> _Exercise directions_: Each record below should be printed exactly as it was written.

(Pixel coordinate grounding data)
■ ■ ■

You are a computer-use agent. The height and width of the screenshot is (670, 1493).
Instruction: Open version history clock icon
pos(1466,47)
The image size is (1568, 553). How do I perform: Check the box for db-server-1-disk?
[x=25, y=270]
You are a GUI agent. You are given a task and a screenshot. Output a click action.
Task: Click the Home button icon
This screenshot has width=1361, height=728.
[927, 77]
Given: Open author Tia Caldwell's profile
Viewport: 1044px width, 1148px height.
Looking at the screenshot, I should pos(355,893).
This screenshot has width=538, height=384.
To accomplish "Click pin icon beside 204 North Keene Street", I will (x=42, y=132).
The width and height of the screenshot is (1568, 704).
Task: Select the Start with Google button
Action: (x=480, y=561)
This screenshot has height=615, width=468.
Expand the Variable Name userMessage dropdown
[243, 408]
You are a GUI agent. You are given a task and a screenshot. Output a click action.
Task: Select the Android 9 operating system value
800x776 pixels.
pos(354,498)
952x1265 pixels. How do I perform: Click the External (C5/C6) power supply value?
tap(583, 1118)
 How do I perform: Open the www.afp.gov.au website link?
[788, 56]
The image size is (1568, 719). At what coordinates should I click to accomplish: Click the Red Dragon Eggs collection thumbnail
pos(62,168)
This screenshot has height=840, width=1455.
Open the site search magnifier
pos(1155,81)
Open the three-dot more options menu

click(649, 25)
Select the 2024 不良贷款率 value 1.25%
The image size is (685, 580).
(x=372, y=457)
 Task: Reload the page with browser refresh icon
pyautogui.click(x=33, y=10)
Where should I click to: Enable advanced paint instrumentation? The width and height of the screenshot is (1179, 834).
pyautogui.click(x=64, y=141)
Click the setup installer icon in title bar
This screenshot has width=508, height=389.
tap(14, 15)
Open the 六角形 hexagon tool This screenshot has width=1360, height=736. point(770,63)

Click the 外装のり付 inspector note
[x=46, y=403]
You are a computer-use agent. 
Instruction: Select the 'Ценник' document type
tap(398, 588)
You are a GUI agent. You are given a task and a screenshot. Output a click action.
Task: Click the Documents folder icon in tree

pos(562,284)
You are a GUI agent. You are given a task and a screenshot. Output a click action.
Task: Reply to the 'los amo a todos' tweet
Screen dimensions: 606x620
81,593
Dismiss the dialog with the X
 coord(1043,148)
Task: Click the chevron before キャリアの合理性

■ ■ ■

> _Response to the task_:
You are a computer-use agent. The height and width of the screenshot is (670, 1493).
Instruction: Open version history clock icon
pos(1466,47)
The image size is (1568, 553). How do I perform: Check the box for db-server-1-disk?
[x=25, y=270]
You are a GUI agent. You are given a task and a screenshot. Output a click action.
Task: Click the Home button icon
This screenshot has width=1361, height=728.
[927, 77]
Given: Open author Tia Caldwell's profile
Viewport: 1044px width, 1148px height.
Looking at the screenshot, I should pos(355,893).
This screenshot has width=538, height=384.
To accomplish "Click pin icon beside 204 North Keene Street", I will (x=42, y=132).
The width and height of the screenshot is (1568, 704).
Task: Select the Start with Google button
Action: (x=480, y=561)
This screenshot has height=615, width=468.
Expand the Variable Name userMessage dropdown
[243, 408]
You are a GUI agent. You are given a task and a screenshot. Output a click action.
Task: Select the Android 9 operating system value
800x776 pixels.
pos(354,498)
952x1265 pixels. How do I perform: Click the External (C5/C6) power supply value?
tap(583, 1118)
 How do I perform: Open the www.afp.gov.au website link?
[788, 56]
The image size is (1568, 719). At what coordinates should I click to accomplish: Click the Red Dragon Eggs collection thumbnail
pos(62,168)
This screenshot has height=840, width=1455.
Open the site search magnifier
pos(1155,81)
Open the three-dot more options menu

click(649, 25)
Select the 2024 不良贷款率 value 1.25%
The image size is (685, 580).
(x=372, y=457)
 Task: Reload the page with browser refresh icon
pyautogui.click(x=33, y=10)
Where should I click to: Enable advanced paint instrumentation? The width and height of the screenshot is (1179, 834).
pyautogui.click(x=64, y=141)
Click the setup installer icon in title bar
This screenshot has width=508, height=389.
tap(14, 15)
Open the 六角形 hexagon tool This screenshot has width=1360, height=736. point(770,63)

Click the 外装のり付 inspector note
[x=46, y=403]
You are a computer-use agent. 
Instruction: Select the 'Ценник' document type
tap(398, 588)
You are a GUI agent. You are given a task and a screenshot. Output a click action.
Task: Click the Documents folder icon in tree

pos(562,284)
You are a GUI agent. You are given a task and a screenshot. Output a click action.
Task: Reply to the 'los amo a todos' tweet
Screen dimensions: 606x620
81,593
Dismiss the dialog with the X
 coord(1043,148)
Task: Click the chevron before キャリアの合理性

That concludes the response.